Now you’re an older person who needs to live off a fixed income, or a younger person who can’t stand working and wants to live off a fixed income from the family inheritance. Either way, you should stay out of the stock market. There are all kinds of complicated formulas for figuring out what percentage of your assets should be put into stocks, but I have a simple one, and it’s the same for Wall Street as it is for the racetrack. Only invest what you could afford to lose without that loss having any effect on your daily life in the near future.
(3) Do I have the personal qualities it takes to succeed?
This is the most important question of all. It seems to me the list of qualities ought to include patience, self-reliance, common sense, a tolerance for pain, open-mindedness, detachment, persistence, humility, flexibility, a willingness to do independent research, an equal willingness to admit to mistakes, and the ability to ignore general panic. In terms of IQ, the best investors fall somewhere above the bottom ten per cent but also below the top three per cent. The true geniuses, it seems to me, get too enamoured of theoretical cogitations, and are forever betrayed by the actual behaviour of stocks, which is more simple-minded than they can imagine.
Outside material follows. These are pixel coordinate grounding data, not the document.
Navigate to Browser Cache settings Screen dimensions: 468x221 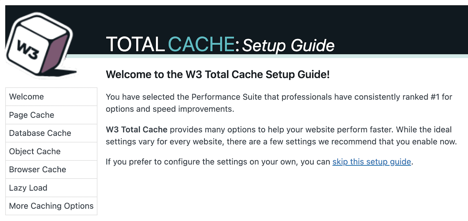click(37, 169)
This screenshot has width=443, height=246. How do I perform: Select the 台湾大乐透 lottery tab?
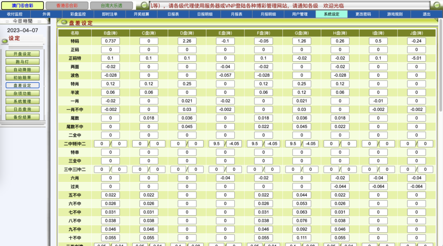(x=111, y=6)
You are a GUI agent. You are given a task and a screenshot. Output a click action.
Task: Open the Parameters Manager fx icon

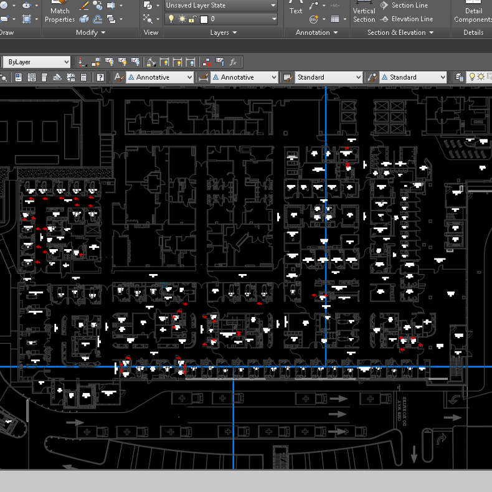(x=233, y=62)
It’s also important to be able to make decisions without complete or perfect information. Things are rarely clear on Wall Street, or when they are, then it’s too late to profit from them. The scientific mind that needs to know all the data will be thwarted here.
And finally, it’s crucial to be able to resist your human nature and your “gut feelings.” It’s the rare investor who doesn’t secretly harbour the conviction that he or she has a knack for divining stock prices or gold prices or interest rates, even though most of us have been proven wrong again and again. It’s uncanny how often people feel most strongly that stocks are going to go up or the economy is going to improve just when the opposite occurs. This is borne out by the popular investment-advisory newsletter services, which themselves tend to turn bullish and bearish at inopportune moments.
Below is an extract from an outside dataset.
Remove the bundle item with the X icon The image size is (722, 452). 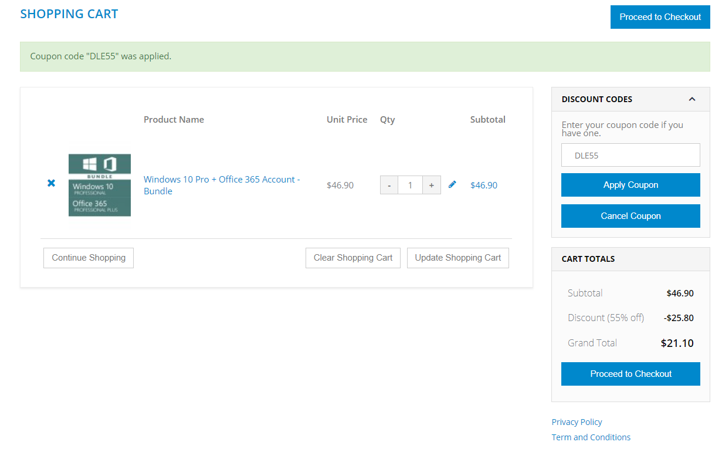click(51, 183)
The problem isn’t that investors and their advisors are chronically stupid or unperceptive. It’s that by the time the signal is received, the message may already have changed. When enough positive general financial news filters down so that the majority of investors feel truly confident in the short-term prospects, the economy is soon to get hammered.
Things inside humans make them terrible stock market timers. The unwary investor continually passes in and out of three emotional states: concern, complacency, and capitulation. He’s concerned after the market has dropped or the economy has seemed to falter, which keeps him from buying good companies at bargain prices. Then after he buys at higher prices, he gets complacent because his stocks are going up. This is precisely the time he ought to be concerned enough to check the fundamentals, but he isn’t. Then finally, when his stocks fall on hard times and the prices fall to below what he paid, he capitulates and sells in a snit.
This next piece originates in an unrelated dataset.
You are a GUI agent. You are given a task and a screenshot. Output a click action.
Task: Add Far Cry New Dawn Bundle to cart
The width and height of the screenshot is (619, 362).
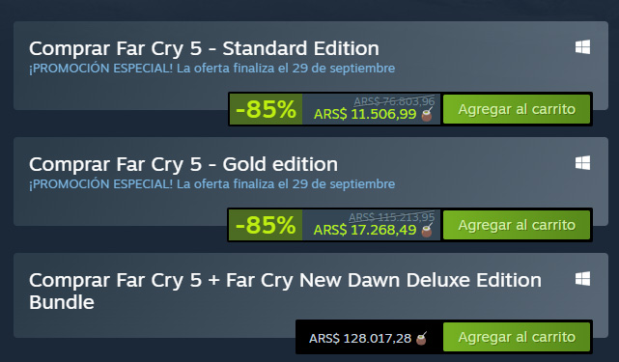517,337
Some have fancied themselves “long-term investors,” but only until the next big drop (or tiny gain), at which point they quickly become short-term investors and sell out for huge losses or the occasional minuscule profit. It’s easy to panic in this volatile business.
Some have fancied themselves as contrarians, believing that they can profit by zigging when the rest of the world is zagging, but it didn’t occur to them to become contrarian until that idea had already gotten so popular that contrarianism became the accepted view. The true contrarian is not the investor who takes the opposite side of a popular hot issue (i.e., shorting a stock that everyone else is buying).
The true contrarian waits for things to cool down and buys stocks that nobody cares about, and especially those that make Wall Street yawn.